◆ WORK REQUIRED:
Rewrite the rows from "Open Helen Bevan's profile picture" through "Click into the", changing "plus icon" to "add button" and leaving everything else the same.

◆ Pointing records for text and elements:
/---
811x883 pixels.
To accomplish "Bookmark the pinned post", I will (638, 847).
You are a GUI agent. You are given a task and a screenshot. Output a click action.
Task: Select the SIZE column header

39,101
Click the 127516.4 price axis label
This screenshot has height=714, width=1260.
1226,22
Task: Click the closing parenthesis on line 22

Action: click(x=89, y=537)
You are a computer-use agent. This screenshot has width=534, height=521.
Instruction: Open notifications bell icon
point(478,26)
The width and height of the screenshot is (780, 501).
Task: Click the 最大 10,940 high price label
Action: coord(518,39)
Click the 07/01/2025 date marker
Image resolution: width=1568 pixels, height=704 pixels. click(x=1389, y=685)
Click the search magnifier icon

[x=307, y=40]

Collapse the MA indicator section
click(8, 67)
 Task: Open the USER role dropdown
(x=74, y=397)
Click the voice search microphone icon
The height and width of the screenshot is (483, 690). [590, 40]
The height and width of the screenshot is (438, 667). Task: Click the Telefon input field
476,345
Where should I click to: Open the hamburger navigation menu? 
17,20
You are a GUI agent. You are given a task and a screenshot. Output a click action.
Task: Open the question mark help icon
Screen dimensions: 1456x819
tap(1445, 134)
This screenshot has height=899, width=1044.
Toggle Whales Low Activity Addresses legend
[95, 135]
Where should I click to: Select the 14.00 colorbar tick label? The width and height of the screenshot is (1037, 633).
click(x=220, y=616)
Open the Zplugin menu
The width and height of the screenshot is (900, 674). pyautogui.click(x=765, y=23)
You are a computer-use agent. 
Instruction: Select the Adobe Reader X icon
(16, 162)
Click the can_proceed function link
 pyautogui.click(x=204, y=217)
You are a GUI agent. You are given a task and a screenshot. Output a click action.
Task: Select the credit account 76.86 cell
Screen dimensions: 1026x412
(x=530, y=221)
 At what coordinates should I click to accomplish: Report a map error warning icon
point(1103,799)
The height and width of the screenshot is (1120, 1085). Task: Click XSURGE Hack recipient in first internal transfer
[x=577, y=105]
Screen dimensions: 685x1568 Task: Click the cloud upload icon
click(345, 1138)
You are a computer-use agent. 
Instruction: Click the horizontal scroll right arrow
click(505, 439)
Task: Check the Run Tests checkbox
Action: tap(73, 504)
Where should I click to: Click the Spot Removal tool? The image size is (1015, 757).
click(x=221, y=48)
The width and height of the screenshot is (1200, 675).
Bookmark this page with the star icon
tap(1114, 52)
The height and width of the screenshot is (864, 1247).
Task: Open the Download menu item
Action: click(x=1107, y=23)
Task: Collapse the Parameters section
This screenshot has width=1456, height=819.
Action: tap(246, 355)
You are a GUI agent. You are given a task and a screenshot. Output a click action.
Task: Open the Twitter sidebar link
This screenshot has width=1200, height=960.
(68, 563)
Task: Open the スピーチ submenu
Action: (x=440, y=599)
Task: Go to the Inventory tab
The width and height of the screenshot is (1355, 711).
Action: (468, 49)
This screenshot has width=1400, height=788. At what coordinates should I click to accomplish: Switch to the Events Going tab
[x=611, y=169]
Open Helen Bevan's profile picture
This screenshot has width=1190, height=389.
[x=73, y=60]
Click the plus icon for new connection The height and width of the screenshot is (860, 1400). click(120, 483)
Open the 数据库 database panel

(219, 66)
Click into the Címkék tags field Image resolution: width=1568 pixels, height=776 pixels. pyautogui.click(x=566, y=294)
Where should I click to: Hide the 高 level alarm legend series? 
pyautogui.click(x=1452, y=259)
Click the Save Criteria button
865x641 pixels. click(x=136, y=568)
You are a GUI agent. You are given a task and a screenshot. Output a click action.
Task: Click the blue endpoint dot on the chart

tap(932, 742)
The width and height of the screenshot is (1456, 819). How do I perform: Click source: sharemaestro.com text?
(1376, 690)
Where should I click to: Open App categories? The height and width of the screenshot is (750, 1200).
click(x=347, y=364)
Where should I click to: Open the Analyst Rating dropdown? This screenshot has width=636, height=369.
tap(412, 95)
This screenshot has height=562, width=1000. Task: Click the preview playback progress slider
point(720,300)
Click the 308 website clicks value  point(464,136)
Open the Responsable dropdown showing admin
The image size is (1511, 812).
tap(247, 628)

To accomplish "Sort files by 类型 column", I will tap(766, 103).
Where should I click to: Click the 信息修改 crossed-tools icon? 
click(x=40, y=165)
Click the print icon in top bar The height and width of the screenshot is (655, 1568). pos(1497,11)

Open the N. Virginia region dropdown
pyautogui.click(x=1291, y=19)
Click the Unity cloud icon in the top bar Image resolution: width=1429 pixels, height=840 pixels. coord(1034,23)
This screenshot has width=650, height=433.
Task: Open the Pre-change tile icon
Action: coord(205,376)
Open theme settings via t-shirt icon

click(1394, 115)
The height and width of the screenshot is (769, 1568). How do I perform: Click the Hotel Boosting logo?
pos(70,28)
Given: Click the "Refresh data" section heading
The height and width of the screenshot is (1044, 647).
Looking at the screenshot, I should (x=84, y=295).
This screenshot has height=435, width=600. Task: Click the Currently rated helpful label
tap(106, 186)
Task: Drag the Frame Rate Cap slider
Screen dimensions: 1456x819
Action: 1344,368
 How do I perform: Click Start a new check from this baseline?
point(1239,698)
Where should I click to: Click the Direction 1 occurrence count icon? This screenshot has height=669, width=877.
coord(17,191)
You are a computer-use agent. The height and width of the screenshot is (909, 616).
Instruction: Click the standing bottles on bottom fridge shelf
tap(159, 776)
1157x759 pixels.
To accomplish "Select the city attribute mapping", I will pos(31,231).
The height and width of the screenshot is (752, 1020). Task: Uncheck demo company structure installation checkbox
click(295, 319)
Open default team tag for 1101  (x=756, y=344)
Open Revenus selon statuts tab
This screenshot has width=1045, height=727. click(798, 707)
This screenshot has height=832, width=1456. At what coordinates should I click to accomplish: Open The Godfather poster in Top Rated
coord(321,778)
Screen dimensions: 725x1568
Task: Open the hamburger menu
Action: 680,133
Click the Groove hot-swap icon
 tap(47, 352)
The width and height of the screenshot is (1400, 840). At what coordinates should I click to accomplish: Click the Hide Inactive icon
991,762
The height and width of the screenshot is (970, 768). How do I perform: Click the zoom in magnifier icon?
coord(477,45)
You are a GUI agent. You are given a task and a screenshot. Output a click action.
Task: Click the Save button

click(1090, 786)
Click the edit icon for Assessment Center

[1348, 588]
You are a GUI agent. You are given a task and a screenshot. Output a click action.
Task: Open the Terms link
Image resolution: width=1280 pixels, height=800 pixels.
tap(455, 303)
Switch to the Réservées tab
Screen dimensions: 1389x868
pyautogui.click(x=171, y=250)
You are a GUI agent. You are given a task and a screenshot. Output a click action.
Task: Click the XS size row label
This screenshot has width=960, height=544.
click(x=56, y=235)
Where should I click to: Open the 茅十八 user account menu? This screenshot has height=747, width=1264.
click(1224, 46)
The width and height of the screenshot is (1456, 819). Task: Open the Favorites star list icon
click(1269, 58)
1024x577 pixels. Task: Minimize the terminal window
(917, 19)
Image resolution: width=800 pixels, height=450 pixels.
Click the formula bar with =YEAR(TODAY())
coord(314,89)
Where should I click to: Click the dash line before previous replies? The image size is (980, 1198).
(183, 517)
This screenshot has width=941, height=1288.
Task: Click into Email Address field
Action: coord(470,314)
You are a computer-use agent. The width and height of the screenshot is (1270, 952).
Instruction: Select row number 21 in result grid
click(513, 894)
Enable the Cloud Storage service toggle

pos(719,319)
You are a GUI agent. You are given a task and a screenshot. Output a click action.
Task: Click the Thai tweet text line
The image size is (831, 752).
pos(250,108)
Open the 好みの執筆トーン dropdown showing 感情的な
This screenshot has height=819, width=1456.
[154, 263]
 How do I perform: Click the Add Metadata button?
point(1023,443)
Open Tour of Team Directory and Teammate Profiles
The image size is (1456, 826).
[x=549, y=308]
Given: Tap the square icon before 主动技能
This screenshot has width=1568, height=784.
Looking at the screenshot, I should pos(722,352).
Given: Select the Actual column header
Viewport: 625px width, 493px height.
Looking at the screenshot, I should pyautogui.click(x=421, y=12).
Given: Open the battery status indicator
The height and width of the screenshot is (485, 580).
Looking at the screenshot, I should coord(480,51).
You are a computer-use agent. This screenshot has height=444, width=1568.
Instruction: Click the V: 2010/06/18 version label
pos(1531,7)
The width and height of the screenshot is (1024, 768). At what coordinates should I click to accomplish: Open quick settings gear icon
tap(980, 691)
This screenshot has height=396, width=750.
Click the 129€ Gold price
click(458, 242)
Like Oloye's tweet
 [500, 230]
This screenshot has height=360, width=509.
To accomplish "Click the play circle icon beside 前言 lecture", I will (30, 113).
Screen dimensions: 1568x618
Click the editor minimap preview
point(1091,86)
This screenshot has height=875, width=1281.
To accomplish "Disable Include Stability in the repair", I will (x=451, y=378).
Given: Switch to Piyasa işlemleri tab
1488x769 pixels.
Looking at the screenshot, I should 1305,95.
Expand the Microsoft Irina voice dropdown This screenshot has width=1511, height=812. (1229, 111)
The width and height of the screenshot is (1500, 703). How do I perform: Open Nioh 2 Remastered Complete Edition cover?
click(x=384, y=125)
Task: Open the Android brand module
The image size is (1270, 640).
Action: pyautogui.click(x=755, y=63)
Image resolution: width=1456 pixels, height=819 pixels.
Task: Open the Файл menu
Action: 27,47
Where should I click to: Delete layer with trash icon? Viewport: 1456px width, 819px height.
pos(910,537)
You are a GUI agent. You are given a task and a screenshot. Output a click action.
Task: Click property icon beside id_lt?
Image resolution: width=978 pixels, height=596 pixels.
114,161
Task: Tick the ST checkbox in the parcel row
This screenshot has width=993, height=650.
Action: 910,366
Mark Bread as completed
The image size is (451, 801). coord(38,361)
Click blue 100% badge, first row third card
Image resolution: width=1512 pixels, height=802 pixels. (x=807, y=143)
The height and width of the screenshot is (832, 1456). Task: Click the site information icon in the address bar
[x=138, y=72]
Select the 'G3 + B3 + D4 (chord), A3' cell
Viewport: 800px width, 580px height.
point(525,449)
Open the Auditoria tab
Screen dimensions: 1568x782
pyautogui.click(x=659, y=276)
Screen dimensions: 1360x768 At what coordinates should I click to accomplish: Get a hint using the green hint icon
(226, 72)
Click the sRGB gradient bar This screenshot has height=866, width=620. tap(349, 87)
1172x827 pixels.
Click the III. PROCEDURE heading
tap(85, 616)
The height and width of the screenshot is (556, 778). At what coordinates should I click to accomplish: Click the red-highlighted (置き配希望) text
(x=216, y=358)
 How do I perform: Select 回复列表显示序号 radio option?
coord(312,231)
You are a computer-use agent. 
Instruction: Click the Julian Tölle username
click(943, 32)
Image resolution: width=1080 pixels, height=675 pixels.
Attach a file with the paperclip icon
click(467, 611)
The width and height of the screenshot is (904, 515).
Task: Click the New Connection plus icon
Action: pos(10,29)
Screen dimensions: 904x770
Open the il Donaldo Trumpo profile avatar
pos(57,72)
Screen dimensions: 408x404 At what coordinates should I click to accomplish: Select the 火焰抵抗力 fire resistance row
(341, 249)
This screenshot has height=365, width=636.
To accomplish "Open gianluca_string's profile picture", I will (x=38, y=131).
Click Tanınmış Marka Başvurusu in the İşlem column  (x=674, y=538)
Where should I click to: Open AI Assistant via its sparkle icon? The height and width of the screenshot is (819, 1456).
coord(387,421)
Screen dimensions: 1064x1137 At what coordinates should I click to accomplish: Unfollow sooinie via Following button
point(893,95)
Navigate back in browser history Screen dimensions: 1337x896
\---
◆ ANSWER TO THE PROBLEM:
Open Helen Bevan's profile picture
This screenshot has width=1190, height=389.
[x=73, y=60]
Click the add button for new connection The height and width of the screenshot is (860, 1400). click(120, 483)
Open the 数据库 database panel

(219, 66)
Click into the Címkék tags field Image resolution: width=1568 pixels, height=776 pixels. pyautogui.click(x=566, y=294)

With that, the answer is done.